>>>>

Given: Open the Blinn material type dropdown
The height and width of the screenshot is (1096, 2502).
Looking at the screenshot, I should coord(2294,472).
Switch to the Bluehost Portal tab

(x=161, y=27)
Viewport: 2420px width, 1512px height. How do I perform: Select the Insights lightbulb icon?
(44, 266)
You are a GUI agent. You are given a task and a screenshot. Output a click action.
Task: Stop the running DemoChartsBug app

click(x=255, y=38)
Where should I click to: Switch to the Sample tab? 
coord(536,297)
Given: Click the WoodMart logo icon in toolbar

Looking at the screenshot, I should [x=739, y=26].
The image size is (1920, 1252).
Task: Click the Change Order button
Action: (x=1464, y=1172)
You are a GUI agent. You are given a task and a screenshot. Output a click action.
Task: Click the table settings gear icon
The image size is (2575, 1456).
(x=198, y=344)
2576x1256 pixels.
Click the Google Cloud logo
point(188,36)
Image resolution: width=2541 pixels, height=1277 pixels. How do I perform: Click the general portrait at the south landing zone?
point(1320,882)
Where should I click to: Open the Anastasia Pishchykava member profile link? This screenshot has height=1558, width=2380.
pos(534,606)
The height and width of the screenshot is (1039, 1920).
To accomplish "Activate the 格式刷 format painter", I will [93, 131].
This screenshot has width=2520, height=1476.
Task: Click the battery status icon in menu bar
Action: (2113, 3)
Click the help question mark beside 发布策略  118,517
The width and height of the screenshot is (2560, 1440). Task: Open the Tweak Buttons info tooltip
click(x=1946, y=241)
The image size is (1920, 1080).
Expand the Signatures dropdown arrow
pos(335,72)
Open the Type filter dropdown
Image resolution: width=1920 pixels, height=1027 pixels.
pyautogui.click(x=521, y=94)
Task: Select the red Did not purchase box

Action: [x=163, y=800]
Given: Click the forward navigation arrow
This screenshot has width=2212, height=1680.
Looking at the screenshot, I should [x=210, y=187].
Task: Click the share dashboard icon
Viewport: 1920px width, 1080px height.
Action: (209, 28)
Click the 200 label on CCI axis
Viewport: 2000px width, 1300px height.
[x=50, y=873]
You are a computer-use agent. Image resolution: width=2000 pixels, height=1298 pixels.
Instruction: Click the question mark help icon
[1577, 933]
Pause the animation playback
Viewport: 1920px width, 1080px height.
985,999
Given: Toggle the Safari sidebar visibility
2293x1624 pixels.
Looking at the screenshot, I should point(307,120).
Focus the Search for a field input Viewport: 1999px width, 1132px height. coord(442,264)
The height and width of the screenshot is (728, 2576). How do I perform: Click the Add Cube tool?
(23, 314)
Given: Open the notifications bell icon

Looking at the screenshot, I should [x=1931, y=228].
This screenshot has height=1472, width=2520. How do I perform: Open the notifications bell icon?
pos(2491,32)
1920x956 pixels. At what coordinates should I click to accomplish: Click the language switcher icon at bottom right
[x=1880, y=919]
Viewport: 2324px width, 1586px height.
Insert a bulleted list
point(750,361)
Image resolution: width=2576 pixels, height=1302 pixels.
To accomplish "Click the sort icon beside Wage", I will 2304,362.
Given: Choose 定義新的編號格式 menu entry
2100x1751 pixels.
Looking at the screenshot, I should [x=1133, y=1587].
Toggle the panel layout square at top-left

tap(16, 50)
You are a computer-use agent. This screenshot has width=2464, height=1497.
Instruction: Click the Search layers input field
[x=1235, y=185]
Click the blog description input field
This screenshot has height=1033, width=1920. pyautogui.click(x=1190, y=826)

<<<<

Exercise prompt: Reproduce, with both ends included, the lines from the one holding "Insert a bulleted list" to the end of the records above.

Your response:
Insert a bulleted list
point(750,361)
Image resolution: width=2576 pixels, height=1302 pixels.
To accomplish "Click the sort icon beside Wage", I will 2304,362.
Given: Choose 定義新的編號格式 menu entry
2100x1751 pixels.
Looking at the screenshot, I should [x=1133, y=1587].
Toggle the panel layout square at top-left

tap(16, 50)
You are a computer-use agent. This screenshot has width=2464, height=1497.
Instruction: Click the Search layers input field
[x=1235, y=185]
Click the blog description input field
This screenshot has height=1033, width=1920. pyautogui.click(x=1190, y=826)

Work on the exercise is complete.